Je ne l’ai pas très bien pris, au départ. Mais après, j’ai compris ce qu’ils voulaient dire, et je crois que c’est dans le sens de l’artisanat, et aussi dans le fait de ne pas attendre la réponse de tel ou tel guichet de financement pour tourner. Sur YouTube, ils y vont et puis voilà. Peut-être que les festivals ne sont pas si importants…
M. Quel est l’avenir de la diffusion de De la terreur… ?
A. L. Il y a des choses qui se préparent… Mais la seule qui soit sûre pour l’instant, c’est que De la terreur, mes sœurs ! passera à la Cinémathèque française en avril prochain, dans le cadre d’une Carte blanche qui m’est laissée et où on me demande, en plus, de projeter des films que j’aime. J’adore, parce que tout le monde s’attend à ce que je montre du Gregg Araki ou du John Waters, or je vais pas du tout faire ça. Ça m’amuse. Je vais sûrement proposer The Girl Can’t Help It, un film qui se passe dans le milieu de la musique, où un gros producteur – un peu à la Weinstein – a une nouvelle “meuf” jouée par Jayne Mansfield, et demande à un compositeur de lui apprendre à chanter ; sauf que la fille ne sait pas du tout chanter. C’est très cartoon, très gag.
M. Il y a un principe qui revient beaucoup dans le cinéma LGBTQI+ mais qui est complètement absent du tien, c’est le récit de soi. Dans ton discours de remerciement au FIFIB, tu racontais même que ça t’était reproché en commission, où on te demandait souvent de raconter ton coming out, si possible de manière larmoyante, etc.

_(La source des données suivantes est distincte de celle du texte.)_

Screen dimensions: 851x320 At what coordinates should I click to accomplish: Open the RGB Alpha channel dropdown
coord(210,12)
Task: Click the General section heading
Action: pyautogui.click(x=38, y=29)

A. L. Beaucoup de cinéastes font très bien ça, le récit de soi, et je n’ai rien en général contre ça. Chantal Akerman a fait des autoportraits magnifiques. Mais je sais que je n’ai pas envie de faire ça. La question même d’appartenir à un cinéma LGBTQI+ n’existait même pas dans les films précédents, ça ne m’avait pas effleuré l’esprit. Un peu plus sur celui-ci, évidemment – et comme ces quatre filles racontaient leur histoire, on pouvait relier ça aux personnes trans qui se découvrent, donc à Girl de Lukas Dhont, par exemple. Et pour le coup, le projet était de prendre le contre-pied, de ne surtout pas raconter la transition, la découverte : le film les met en scène comme des stars. Quelque part, je crois que c’était aussi le cas du précédent, ma comédie musicale.
M. La comédie musicale, c’est un genre important pour toi ?
A. L. Oui, j’adore ça et j’aimerais en refaire, mais c’est hyper difficile. Il y a eu un article adorable sur moi dans Les Inrocks, où la journaliste parlait du film et disait que c’était “approximatif”. J’adore, parce que c’est affectueux, et c’est vrai que c’était approximatif, mais ça ne cherchait pas du tout à l’être… Même si j’ai fait le choix de tenter de le réaliser avec des acteurs et des actrices qui n’étaient pas danseurs professionnels, bien sûr ! D’ailleurs, ça a été très dur, les chorés… La prochaine fois, j’essaierai peut-être avec des pros.
M. La dimension artisanale, “cheap”, de ton cinéma, tu la renies ? Tu ne revendiques pas le lo-fi ?
A. L. Je crois que je suis tiraillé entre les deux. Bien sûr que je trouve ça drôle, le côté cheap de mon bout de dessin animé dans Fanfreluches… Et là, tout faire en studio pour De la terreur…, c’était une manière de faire maison de poupée et carton-pâte. Et je ne voudrais surtout pas que le rendu soit trop léché. Mais ce n’est pas pour autant que la direction artistique n’est pas choisie avec soin.